Problem
The privacy-guard plugin currently masks PII only in structured tool result payloads before they reach the LLM, then restores the original values after the turn. Free-text user prompts are not processed. If a user writes
"What should we pay Anna Schmidt (32, lives at Bahnhofstr. 5, 60311 Frankfurt) given her current salary of €72,000?"
every one of those identifiers reaches the LLM verbatim. This is a privacy hole in a feature that is otherwise a core value prop.
What we can reuse (restore is already solved)
The hard parts of the existing implementation are generic and reusable for prompts:
«TYPE_N»-token format and per-turn TokenizeMap
- Restore pass on the LLM response
- System-prompt directive that teaches the LLM about tokens (with the Token-Storm fallback)

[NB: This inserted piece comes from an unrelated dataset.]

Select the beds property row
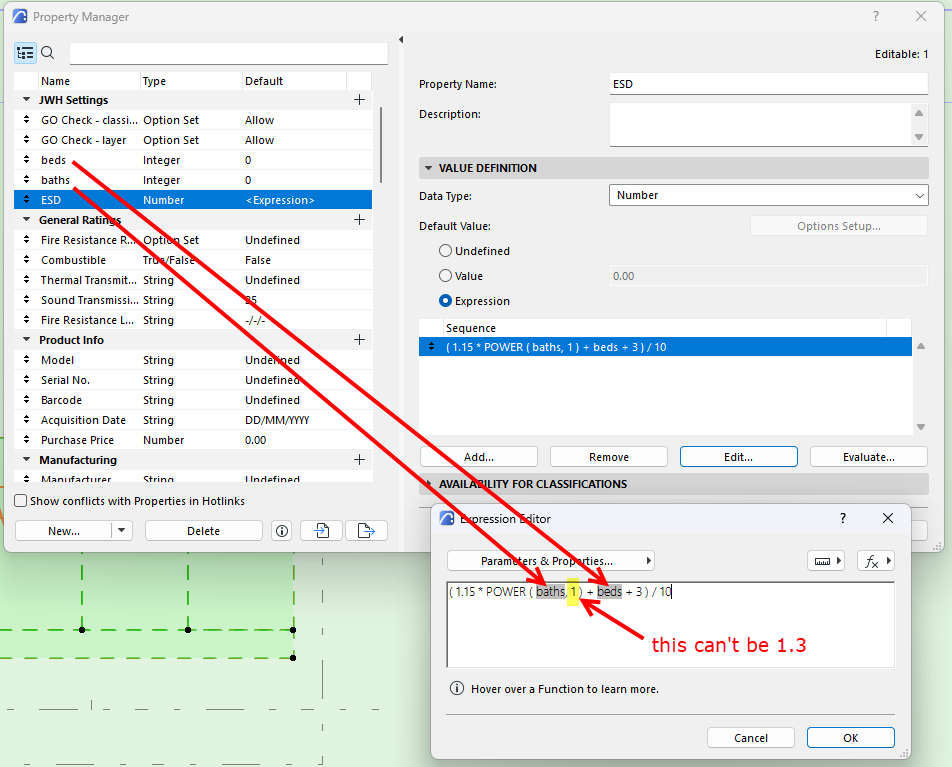 point(193,160)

- Three-tier allowlist hierarchy
- Detector registry with confidence-based span deduplication and word-boundary extension
The new work is exclusively detecting PII spans in unstructured text. That is fundamentally harder than schema-driven JSON masking because:
- no schema → spans must be detected probabilistically;
- coreference matters → restored text must preserve LLM utility;
- the failure mode is asymmetric: a missed span = privacy leak, over-masking = token-soup prompt the LLM can't answer.
Approach landscape (ranked by integration value for omadia)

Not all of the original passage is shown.